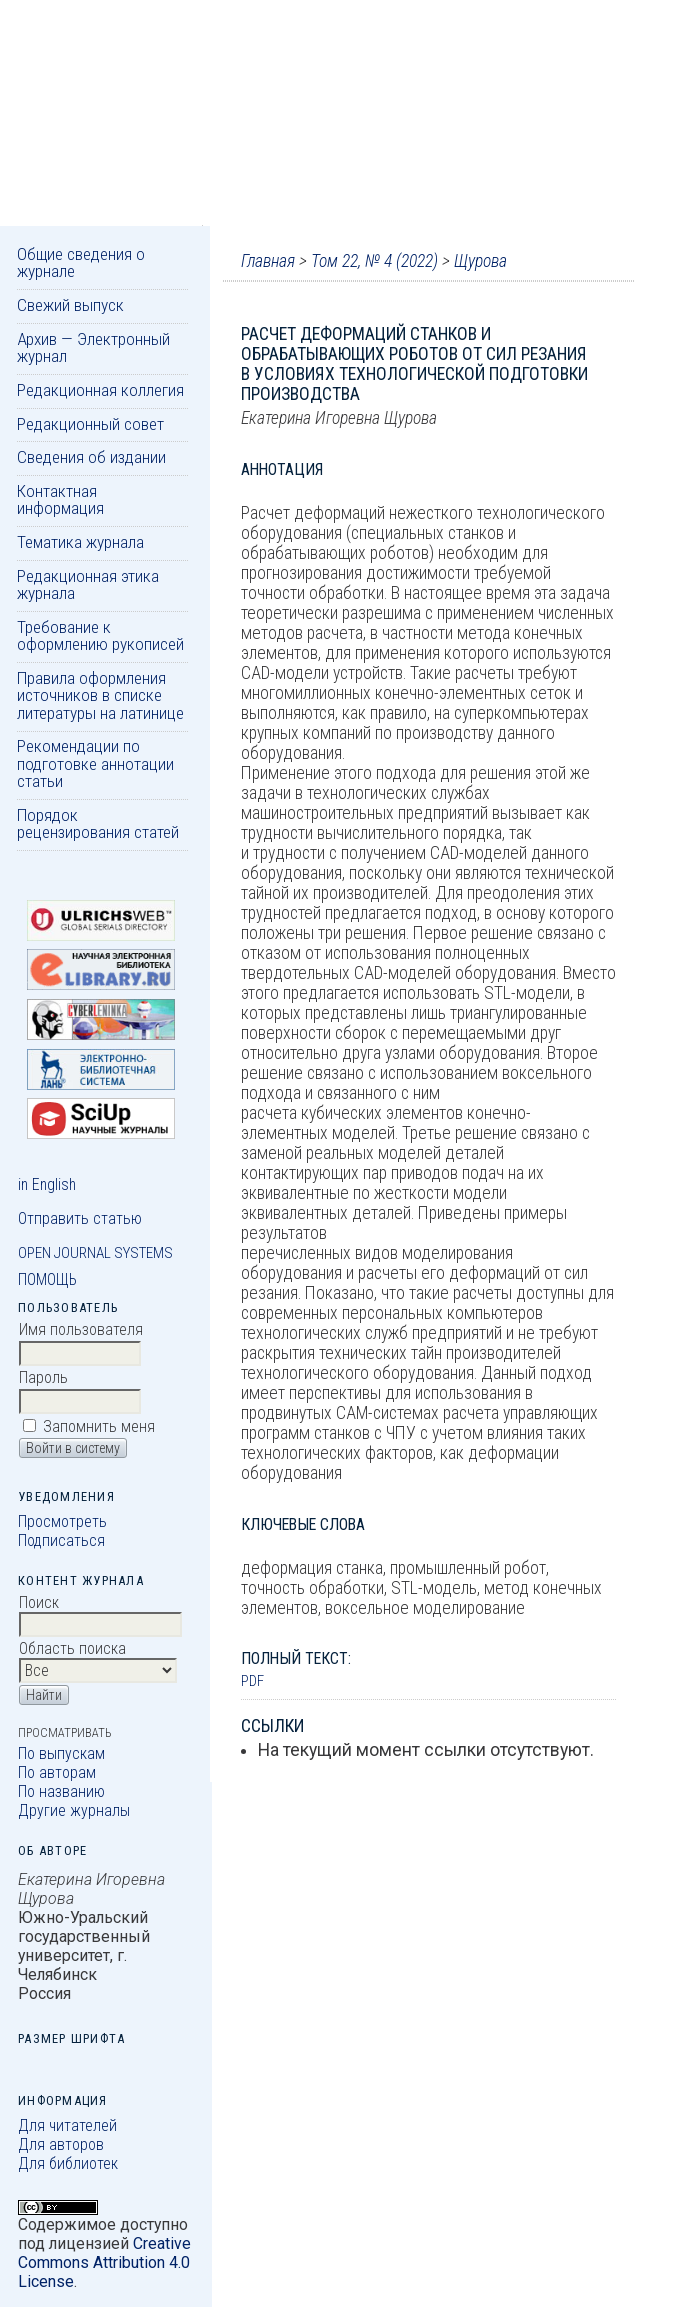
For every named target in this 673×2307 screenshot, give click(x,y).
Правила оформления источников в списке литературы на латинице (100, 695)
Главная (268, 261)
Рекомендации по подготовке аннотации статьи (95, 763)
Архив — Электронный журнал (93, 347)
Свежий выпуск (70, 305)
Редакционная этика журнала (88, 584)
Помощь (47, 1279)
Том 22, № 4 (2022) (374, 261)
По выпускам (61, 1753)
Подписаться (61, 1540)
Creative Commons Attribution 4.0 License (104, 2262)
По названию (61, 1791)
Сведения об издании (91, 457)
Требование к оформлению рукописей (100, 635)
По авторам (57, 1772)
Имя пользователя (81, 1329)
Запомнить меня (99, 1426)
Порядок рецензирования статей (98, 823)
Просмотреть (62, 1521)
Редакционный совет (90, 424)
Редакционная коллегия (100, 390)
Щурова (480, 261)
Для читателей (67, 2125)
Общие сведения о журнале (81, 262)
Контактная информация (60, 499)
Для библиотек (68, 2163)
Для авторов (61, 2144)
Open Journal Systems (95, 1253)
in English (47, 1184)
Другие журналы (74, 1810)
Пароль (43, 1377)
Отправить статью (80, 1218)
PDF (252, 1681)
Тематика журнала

_____

→ TO DO:
Could you copy out all of the data above line for line, leaving the pictures out?

→ EXERCISE SOLUTION:
For every named target in this 673×2307 screenshot, give click(x,y).
Правила оформления источников в списке литературы на латинице (100, 695)
Главная (268, 261)
Рекомендации по подготовке аннотации статьи (95, 763)
Архив — Электронный журнал (93, 347)
Свежий выпуск (70, 305)
Редакционная этика журнала (88, 584)
Помощь (47, 1279)
Том 22, № 4 (2022) (374, 261)
По выпускам (61, 1753)
Подписаться (61, 1540)
Creative Commons Attribution 4.0 License (104, 2262)
По названию (61, 1791)
Сведения об издании (91, 457)
Требование к оформлению рукописей (100, 635)
По авторам (57, 1772)
Имя пользователя (81, 1329)
Запомнить меня (99, 1426)
Порядок рецензирования статей (98, 823)
Просмотреть (62, 1521)
Редакционный совет (90, 424)
Редакционная коллегия (100, 390)
Щурова (480, 261)
Для читателей (67, 2125)
Общие сведения о журнале (81, 262)
Контактная информация (60, 499)
Для библиотек (68, 2163)
Для авторов (61, 2144)
Open Journal Systems (95, 1253)
in English (47, 1184)
Другие журналы (74, 1810)
Пароль (43, 1377)
Отправить статью (80, 1218)
PDF (252, 1681)
Тематика журнала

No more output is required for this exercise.